The FP
Constructed almost entirely out of geeky references, the shake-and-bake cult movie The FP pays homage to John Carpenter, The Warriors, The Road Warrior, A Clockwork Orange, and the montage-filled, Eastern-influenced action movies of the 1980s. It does so much winking, it could be diagnosed with an eye infection. Many of the films it evokes are themselves pre-fab cult movies, from Carpenter’s Snake Plissken (a modern updating of a swaggering John Wayne) to the cartoonish goons in The Warriors who terrorize the city in uniforms and clown makeup. Yet those movies all moved forward on genuine narrative conviction, whereas The FP feels like a junky, disposable lark, created for a midnight audience to swallow, belch, and forget about the next morning.

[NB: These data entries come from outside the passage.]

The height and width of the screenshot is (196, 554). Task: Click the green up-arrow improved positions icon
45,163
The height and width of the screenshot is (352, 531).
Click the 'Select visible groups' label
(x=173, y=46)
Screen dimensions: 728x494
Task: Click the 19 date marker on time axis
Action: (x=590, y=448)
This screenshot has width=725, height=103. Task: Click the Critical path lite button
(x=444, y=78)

Expanding their 2007 short film—a format that seems like a more natural fit for this idea—writer-director brothers Jason and Brandon Trost are at least skilled imitators, and their infectiously silly tone carries The FP as far as it goes. Their biggest mistake may be casting Jason Trost as JTRO, the eyepatch-donning Plissken-like hero; without anything like Kurt Russell’s winning machismo in the Escape From New York, Trost simply looks wooden. In future Frazier Park, California, a dystopian wasteland that combines Mad Max’s aridness with Idiocracy’s mouth-breathing debasement, JTRO and his crew square off against gang leader L Dubbe E (Lee Valmassy) in to-the-death (or to-exhaustion) sessions of Beat Beat Revelation. (It’s basically the same as Dance Dance Revolution, except with less likelihood of prompting a lawsuit against The FP’s filmmakers.) The rivals also fight over an adorable trailer-trash punk (Caitlyn Folley) with a bad reputation.

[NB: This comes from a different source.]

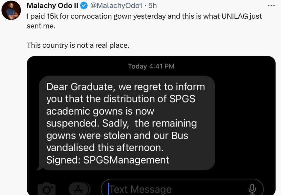Click the 'Signed: SPGSManagement' line

coord(108,160)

The Trosts are resourceful in turning dilapidated trailers and sheet-metal shanties into the broken-down world of the future, and the dialogue, which costs nothing, invents a dopey slanguage that appropriates hip-hop for everyday use. (JTRO’s best friend is an obnoxious MC who carries a mic and acts as his hype-man.) The FP earns a few modest snickers from the goofiness of not one but two Rocky-like montage scenes of JTRO training for Beat Beat glory, but the videogame confrontation is so ineffectual that it has no impact at all. When everything is couched in an ironic joke, the dramatic stakes tend to evaporate.